Politics is well understood by the authors of the letter Senator Reid cited in his statement about bringing cybersecurity legislation to the Senate floor. They are mostly from the party opposite his. Several of them participated at some level in developing our nation’s cyberbellicose world posture. And several now make their living in consulting and contracting firms that respond to the danger they helped create.

They are:

  • Michael Chertoff, Homeland Security secretary under President Bush, is now co-founder and Managing Principal of The Chertoff Group, which “provides business and government leaders with the same kind of high-level, strategic thinking and diligent execution that have kept the American homeland and its people safe since 9/11.”
  • Mike McConnell, former director of the National Security Agency and National Intelligence under President Bush, is now Vice Chairman of Booz Allen Hamilton.
  • Paul Wolfowitz was a deputy defense secretary under President Bush, now a visiting scholar at AEI.
  • General Michael Hayden, former director of the NSA and the CIA under President Bush, is now a principal at the Chertoff Group, and in January 2011 was elected to the Board of Directors of Motorola Solutions, which “provides business- and mission-critical communication products and services to enterprises and governments.”
  • Gen. James Cartwright, former vice chairman of the Joint Chiefs of Staff, is on the board of advisors of TASC, Inc. TASC “provides advanced systems engineering, integration and decision–support services to the Intelligence Community, Departments of Defense and Homeland Security and civilian agencies of the federal government. We deliver honest counsel, forward–thinking engineering and advanced technologies that help our customers protect Americans at home, in the air, on the battlefield and in cyberspace.”
  • Hon. William J. Lynn III, former deputy defense secretary, is now Chairman & CEO of DRS Technologies, a Defense and Security Electronics Division of Italian industrial group Finmeccanica. DRS Technologies is “leading supplier of integrated products, services and support to military forces, intelligence agencies and prime contractors worldwide.”

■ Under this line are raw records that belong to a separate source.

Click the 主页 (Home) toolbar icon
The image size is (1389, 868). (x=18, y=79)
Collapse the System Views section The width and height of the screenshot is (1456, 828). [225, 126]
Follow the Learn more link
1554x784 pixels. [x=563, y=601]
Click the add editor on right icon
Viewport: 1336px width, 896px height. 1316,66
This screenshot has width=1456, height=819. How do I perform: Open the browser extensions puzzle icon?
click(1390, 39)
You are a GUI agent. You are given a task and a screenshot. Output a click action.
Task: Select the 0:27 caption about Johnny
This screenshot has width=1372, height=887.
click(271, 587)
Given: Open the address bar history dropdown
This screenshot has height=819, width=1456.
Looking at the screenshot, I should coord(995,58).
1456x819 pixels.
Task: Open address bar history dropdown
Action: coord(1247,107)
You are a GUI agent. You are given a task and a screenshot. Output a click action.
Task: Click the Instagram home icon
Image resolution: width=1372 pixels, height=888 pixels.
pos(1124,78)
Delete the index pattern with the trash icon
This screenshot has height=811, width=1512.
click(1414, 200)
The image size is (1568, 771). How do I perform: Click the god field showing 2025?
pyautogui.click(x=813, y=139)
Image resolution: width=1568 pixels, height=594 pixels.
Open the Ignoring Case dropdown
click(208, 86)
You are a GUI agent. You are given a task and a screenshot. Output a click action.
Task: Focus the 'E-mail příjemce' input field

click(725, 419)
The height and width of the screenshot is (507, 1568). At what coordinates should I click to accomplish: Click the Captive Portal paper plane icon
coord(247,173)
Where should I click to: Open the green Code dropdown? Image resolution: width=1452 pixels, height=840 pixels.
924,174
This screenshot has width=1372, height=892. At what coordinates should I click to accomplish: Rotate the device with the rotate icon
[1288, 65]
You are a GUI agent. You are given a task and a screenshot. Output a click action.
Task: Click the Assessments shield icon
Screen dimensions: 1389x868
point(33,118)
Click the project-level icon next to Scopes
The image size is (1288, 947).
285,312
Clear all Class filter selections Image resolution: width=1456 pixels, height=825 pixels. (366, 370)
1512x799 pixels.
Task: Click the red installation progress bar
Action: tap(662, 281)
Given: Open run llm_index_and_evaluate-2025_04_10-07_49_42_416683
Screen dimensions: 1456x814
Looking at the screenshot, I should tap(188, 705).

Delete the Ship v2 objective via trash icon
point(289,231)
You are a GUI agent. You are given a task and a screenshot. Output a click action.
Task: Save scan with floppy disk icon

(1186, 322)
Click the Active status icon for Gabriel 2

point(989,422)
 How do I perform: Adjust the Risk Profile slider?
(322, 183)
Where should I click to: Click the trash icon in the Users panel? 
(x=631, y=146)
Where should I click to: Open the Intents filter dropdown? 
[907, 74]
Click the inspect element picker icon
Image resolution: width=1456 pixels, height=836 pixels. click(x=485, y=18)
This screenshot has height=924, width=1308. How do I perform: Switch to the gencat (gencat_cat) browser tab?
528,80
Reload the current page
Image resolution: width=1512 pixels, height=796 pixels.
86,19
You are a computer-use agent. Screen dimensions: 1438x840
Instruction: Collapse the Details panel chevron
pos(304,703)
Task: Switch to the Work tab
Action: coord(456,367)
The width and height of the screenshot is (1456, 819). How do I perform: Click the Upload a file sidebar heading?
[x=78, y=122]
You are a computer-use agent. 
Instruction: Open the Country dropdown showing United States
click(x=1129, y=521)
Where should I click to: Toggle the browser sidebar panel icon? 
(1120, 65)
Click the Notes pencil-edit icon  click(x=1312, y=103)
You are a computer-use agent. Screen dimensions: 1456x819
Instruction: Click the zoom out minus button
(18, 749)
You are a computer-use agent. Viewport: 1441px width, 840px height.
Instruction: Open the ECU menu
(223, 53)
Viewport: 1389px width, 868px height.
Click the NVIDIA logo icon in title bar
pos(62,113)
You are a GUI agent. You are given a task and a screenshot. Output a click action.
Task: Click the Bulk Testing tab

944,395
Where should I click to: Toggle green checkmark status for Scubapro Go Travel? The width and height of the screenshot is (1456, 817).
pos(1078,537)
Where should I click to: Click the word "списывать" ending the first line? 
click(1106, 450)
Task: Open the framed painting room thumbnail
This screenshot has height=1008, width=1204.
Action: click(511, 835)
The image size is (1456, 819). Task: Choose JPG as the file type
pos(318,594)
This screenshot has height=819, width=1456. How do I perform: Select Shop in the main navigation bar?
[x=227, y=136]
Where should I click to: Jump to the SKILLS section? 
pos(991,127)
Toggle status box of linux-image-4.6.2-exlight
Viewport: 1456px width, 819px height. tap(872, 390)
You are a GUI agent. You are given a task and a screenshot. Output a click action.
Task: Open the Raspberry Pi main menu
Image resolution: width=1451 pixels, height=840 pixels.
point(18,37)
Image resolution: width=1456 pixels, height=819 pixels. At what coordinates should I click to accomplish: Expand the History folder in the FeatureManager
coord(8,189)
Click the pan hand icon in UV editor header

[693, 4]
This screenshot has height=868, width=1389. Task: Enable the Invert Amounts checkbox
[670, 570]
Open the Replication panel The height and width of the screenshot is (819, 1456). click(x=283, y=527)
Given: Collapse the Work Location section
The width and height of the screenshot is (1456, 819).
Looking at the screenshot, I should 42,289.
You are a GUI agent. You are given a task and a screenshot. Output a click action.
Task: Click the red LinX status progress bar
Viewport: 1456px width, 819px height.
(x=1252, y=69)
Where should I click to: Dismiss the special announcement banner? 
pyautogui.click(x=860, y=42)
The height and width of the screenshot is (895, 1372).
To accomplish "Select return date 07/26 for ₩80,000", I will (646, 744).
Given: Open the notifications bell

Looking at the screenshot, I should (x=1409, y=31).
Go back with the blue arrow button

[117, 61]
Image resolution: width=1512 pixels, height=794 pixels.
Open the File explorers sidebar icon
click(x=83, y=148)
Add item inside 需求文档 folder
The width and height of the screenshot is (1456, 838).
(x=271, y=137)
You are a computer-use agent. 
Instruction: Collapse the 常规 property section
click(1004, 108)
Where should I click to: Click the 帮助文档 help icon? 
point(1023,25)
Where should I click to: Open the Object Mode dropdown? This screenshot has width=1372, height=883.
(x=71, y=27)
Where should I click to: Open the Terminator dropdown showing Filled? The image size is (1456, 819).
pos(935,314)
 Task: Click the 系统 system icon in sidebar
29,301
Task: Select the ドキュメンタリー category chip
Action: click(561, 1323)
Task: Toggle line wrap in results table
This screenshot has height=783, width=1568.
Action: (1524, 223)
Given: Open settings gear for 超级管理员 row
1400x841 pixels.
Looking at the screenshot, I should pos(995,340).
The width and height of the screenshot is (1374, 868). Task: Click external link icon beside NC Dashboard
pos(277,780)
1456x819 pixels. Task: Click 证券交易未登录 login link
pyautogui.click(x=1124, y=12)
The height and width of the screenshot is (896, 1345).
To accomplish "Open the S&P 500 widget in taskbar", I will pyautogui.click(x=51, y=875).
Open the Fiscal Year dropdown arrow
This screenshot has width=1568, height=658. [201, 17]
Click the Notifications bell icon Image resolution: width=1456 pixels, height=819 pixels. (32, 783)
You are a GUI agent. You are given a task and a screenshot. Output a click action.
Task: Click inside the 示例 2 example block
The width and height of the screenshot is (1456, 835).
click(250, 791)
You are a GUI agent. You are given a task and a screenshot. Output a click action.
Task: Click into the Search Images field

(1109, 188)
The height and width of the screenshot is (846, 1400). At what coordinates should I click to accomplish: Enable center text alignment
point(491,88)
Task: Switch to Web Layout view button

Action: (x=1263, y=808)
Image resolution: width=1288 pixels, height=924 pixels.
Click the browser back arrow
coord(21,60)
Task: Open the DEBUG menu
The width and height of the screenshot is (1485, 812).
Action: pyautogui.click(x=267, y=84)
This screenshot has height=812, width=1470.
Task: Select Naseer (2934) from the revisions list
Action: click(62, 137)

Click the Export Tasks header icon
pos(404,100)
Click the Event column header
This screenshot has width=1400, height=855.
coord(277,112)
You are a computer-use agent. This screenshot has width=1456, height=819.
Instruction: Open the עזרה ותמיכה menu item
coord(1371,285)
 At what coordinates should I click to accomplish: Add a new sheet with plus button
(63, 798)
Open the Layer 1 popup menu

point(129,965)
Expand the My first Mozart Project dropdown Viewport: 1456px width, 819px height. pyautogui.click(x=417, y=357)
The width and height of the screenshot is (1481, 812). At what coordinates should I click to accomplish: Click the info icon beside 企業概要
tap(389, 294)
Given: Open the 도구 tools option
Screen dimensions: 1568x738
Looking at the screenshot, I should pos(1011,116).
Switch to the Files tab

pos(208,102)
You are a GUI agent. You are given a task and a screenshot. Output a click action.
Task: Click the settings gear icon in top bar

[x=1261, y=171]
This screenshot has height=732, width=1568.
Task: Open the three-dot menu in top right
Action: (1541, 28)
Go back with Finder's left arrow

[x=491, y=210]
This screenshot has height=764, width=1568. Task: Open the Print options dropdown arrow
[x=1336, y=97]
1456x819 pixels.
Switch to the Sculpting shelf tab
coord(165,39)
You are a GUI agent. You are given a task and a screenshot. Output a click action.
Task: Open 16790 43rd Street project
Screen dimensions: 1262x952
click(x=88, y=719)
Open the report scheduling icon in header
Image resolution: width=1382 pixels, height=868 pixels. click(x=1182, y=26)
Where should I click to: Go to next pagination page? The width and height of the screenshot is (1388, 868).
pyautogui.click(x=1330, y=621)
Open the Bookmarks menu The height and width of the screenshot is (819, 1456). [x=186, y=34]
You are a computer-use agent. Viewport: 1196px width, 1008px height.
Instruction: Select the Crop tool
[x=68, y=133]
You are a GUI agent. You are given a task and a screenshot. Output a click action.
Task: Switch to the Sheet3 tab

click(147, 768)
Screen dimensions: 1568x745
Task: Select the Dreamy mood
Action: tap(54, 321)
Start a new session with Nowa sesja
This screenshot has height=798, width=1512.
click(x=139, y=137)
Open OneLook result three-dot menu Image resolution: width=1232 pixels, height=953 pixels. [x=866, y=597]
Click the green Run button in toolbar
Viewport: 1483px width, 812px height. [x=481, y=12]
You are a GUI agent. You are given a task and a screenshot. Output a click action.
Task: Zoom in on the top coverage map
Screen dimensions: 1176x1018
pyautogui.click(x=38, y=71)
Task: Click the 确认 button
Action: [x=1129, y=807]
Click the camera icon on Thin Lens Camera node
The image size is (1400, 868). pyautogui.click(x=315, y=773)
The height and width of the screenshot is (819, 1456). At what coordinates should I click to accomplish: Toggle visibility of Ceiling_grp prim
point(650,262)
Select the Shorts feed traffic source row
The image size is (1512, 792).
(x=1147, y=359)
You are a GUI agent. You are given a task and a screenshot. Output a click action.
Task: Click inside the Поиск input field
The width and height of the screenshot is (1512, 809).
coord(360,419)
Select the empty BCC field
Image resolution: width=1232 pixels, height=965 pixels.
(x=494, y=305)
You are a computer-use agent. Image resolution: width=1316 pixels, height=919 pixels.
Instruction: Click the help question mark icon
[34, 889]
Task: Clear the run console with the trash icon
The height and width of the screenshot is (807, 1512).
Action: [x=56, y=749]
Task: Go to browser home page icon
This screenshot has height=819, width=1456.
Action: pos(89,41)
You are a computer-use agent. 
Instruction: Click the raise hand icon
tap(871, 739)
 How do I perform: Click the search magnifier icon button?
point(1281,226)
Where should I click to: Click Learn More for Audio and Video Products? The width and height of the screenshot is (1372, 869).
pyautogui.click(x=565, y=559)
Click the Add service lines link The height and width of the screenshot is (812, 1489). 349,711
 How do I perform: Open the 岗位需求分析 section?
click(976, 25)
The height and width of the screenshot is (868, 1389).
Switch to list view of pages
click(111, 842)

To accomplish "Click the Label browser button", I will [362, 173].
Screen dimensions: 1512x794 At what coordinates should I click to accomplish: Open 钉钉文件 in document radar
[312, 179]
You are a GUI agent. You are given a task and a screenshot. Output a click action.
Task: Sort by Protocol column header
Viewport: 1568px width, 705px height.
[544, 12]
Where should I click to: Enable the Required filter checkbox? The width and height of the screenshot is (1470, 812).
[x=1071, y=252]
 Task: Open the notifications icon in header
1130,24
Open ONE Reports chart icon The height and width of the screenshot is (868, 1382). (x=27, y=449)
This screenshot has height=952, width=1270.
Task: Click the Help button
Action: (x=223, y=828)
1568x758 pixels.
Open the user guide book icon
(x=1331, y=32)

We Fail More—So Put Us in Charge

The Washington Post reports today on an article coming out in Foreign Affairs in which Deputy Defense Secretary William J. Lynn III reveals a successful 2008 intrusion into military computer systems. Malicious code placed on a thumb drive by a foreign intelligence agency uploaded itself onto a network run by the U.S. military’s Central Command and propagated itself across a number of domains.

The Post article says that Lynn “puts the Homeland Security Department on notice that although it has the ‘lead’ in protecting the dot.gov and dot.com domains, the Pentagon — which includes the ultra-secret National Security Agency — should support efforts to protect critical industry networks.”

The failure of the military to protect its own systems creates an argument for it to have preeminence in protecting private computer infrastructure? Perhaps the Department of Homeland Security will reveal how badly it has been hacked in order to regain the upper hand in the battle to protect us.